If we are only interested in the near field and we don’t want to waste time calculating the far field, we can click on the “Run Currents and Near-Field” (F12) button.
In the “Simulate” menu we also have the options: “Run Far-Field”, “Run Near E-Field” and “Run Near H-Field” to calculate each field separately.
There is always a trade-off between speed and accuracy. However, we often need to prioritize speed in the first simulations of an antenna model. Here are some tips to speed up the calculations.
- Start with the minimum number of segments (10 segments per wavelength). AN-SOF sets the minimum number if you write “0” (zero) as the number of segments on any wire. In a wire grid, use one segment per cell side if the electrical size of each cell is < 10% of the wavelength.
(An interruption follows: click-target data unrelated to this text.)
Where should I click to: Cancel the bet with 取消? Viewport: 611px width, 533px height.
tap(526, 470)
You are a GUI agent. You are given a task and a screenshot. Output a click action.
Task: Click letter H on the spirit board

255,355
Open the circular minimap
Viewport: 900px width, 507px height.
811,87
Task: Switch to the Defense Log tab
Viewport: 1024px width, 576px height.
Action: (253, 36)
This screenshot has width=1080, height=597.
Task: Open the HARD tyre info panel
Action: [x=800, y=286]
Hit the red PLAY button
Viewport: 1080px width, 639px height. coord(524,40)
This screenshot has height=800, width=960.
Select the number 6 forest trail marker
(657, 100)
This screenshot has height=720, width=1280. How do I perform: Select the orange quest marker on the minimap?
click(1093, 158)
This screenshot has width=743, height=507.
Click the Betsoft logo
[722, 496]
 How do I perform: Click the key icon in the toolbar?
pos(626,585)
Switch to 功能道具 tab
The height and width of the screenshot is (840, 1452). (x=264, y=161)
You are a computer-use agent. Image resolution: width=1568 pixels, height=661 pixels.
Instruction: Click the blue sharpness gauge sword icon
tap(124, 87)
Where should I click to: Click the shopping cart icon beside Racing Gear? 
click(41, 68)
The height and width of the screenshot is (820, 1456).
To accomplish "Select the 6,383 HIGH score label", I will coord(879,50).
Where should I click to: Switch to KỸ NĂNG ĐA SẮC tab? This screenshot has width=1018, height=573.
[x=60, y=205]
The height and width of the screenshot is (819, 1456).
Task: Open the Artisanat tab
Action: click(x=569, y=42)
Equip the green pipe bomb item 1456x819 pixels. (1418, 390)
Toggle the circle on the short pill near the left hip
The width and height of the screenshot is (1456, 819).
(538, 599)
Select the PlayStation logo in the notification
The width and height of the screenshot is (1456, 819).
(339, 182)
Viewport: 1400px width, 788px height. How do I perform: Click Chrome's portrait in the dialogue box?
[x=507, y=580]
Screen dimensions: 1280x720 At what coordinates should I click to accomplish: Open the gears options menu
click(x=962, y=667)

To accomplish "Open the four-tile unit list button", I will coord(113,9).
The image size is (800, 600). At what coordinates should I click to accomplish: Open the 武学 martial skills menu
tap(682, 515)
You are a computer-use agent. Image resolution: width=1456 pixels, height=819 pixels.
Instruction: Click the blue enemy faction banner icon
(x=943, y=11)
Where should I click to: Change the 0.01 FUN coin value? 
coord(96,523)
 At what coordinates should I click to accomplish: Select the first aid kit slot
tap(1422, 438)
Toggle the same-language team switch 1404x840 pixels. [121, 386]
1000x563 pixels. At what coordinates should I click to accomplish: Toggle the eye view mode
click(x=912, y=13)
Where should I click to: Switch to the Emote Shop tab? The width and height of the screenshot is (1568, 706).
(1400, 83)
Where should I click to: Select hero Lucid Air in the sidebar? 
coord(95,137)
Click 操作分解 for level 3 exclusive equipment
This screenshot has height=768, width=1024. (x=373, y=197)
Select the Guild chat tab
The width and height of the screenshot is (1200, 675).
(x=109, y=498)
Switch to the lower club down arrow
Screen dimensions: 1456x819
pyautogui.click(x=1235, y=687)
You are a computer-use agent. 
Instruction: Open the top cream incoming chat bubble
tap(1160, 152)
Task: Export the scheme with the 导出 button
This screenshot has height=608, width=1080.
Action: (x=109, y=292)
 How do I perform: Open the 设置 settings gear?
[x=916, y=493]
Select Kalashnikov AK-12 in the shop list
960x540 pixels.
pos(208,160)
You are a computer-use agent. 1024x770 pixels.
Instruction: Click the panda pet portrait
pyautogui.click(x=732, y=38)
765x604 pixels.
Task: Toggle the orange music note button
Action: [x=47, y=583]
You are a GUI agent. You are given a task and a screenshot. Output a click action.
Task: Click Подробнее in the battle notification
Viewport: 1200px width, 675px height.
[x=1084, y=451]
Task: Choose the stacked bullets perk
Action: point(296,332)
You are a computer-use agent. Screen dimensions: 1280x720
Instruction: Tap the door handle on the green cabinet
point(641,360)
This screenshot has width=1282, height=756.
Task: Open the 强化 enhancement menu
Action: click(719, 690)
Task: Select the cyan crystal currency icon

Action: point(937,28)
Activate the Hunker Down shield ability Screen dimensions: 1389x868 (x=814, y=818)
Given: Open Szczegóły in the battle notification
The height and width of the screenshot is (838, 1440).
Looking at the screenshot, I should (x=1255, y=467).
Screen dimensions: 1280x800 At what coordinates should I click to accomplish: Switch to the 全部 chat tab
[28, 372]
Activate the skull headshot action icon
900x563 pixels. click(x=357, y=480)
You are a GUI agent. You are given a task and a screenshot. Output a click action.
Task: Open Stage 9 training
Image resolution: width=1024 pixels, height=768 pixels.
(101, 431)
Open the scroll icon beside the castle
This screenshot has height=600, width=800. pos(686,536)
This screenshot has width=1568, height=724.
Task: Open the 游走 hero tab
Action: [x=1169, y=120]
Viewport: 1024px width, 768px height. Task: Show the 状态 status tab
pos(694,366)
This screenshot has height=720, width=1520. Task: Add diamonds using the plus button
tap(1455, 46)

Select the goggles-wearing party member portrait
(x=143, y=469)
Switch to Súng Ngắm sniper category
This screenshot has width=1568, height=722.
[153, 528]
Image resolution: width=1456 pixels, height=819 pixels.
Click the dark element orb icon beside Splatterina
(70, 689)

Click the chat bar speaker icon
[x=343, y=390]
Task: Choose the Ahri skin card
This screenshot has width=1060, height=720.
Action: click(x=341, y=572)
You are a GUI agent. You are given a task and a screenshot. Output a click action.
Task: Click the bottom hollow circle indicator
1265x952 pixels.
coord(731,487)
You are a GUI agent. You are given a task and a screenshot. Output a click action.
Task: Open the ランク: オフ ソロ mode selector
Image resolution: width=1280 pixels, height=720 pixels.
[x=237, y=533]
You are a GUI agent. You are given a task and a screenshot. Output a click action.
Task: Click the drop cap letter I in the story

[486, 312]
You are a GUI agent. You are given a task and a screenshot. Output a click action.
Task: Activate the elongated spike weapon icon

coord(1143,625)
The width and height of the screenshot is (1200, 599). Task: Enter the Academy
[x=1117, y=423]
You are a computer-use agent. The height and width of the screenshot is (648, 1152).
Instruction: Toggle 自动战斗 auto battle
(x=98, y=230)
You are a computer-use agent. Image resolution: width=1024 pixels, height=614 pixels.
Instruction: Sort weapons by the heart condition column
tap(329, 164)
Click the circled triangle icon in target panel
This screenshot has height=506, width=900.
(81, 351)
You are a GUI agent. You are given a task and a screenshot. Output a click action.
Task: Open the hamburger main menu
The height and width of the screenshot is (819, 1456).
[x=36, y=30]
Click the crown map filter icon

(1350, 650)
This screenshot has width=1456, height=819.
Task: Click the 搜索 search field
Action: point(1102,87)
- Set the Quadrature Tolerance between 5% and 10% in Setup tab > Settings panel. This parameter only has an appreciable effect when there are parallel wires very close to each other (about two wire radii apart).
- Go to Setup tab > Settings and set Interaction Distance = 0. It also only affects parallel wires that are very close to each other.
- To calculate the gain, directivity and efficiency usually it is enough to set a spatial resolution of 5 or 10 deg in the far-field. Setup tab > Far-Field panel > Theta Step = 5 and Phi Step = 10 deg.
- Last but not least, just calculate what you really need. The “Run ALL” option will calculate everything, currents, far and near fields. If you only need the currents and the far-field, click on “Run Currents and Far-Field (F11)”. If you are only interested in the input impedance, go to Run > Run Currents in the main menu.
The example in this figure shows that we can run a simulation more than 3 times faster, especially by setting the Interaction Distance to zero. You will find the “car.emm” project in the Examples folder which is installed together with AN-SOF.